Certainly in the tumult of the First Century severance of Jesus Judaism from the synagogue communities, family ties were no doubt broken. Religion has a way of dividing people as well as uniting them – a fact I think we know well.

The challenge of a rational humanist kind of religion is two-edged. The first separation occurs between those who have sought meaning outside the strictures of orthodox tradition and outmoded theology and those who prefer to remain in them.

The second separation comes when the rational humanist actually takes seriously the challenge to strive for justice and peace among all people with respect for the dignity of every individual being paramount for its own value.

Such commitment causes one to brave the taunts of passersby while marching in anti-war protests, or as some of us did in the ‘60s to risk incarceration for standing with African Americans demanding basic civil rights, or as the vestry of this parish has done in flying the Rainbow Unity flag from our mast signaling the inclusion that awaits within our fellowship.

Those who engage with religion at the here-and-now level have no choice but to take up the causes, say, of peace, of economic and social justice and pursue them with as much zeal as the fundamentalist pursues the cause of trying to get people to believe in the blood atonement for the sake of their salvation.

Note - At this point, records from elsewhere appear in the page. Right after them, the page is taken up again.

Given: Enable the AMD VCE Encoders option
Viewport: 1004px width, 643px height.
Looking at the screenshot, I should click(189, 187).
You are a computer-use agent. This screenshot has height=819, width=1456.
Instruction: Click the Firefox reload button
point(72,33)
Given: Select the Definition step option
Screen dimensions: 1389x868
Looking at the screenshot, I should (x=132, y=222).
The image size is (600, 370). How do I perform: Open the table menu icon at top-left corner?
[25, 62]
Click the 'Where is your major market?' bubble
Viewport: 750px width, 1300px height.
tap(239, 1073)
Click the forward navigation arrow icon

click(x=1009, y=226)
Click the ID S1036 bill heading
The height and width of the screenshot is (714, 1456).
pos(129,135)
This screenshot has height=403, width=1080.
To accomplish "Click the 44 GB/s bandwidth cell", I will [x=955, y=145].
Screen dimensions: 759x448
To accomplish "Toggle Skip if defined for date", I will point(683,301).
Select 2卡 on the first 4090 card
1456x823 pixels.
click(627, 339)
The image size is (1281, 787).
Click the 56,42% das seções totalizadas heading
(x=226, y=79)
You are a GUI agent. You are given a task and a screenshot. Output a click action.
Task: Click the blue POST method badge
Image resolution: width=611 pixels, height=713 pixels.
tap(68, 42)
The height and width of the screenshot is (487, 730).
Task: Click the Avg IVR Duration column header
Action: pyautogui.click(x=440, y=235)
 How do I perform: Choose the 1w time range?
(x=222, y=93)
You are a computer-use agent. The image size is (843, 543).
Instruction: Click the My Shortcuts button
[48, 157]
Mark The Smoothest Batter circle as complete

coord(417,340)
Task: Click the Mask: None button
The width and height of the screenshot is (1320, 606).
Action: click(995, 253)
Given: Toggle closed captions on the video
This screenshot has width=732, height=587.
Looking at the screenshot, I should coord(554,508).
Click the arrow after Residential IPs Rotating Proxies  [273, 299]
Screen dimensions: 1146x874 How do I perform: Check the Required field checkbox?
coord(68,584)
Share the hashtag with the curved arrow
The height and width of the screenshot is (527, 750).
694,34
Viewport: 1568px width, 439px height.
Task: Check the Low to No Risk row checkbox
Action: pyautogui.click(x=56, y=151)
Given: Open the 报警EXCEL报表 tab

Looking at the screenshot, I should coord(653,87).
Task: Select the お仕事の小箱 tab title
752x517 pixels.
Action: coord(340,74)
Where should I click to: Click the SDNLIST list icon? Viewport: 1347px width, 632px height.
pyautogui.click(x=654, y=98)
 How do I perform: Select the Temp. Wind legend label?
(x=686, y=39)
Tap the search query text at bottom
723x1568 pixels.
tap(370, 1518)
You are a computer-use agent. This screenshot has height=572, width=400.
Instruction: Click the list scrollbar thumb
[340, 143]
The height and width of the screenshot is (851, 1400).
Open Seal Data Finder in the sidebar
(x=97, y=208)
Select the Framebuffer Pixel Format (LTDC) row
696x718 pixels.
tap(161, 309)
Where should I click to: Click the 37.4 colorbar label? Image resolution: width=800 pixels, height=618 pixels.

Inevitably there comes division when such divergent ends and goals are in play. Luke imagined Jesus telling the crowds who, Luke says, were traveling with him, that they might consider saving their energy. Where he was headed was into a costly passage. If you’re going to go there, you have to go without hesitation, with no looking back, and with everything you’ve got.

It’s not so much that you have to “hate” those whom or that which you are leaving to follow him, but you have to want to follow him more than you want to stay behind.

Luke uses the metaphor of building a tower, by which was probably meant some kind of lookout platform to guard a vineyard. One does not rush off to the nearest Home Depot and lay in a supply of two-by-fours without first thinking through the cost of the project in terms of time and materials and long-term worth. So then the idea is that those who decide to choose to follow a way, whatever it is, had better figure out if they have what it takes to go down it and to bear whatever the cost of doing so may turn out to be.

Of course, you can never be sure. So you go, or you don’t go. You choose by going or by staying, and in so doing reveal where you heart lies: EITHER with what and where you’ve been, with the ties you’ve made here OR with what and where you will go and the choice of bearing the pain of breaking ties for the sake of intellectual or moral integrity.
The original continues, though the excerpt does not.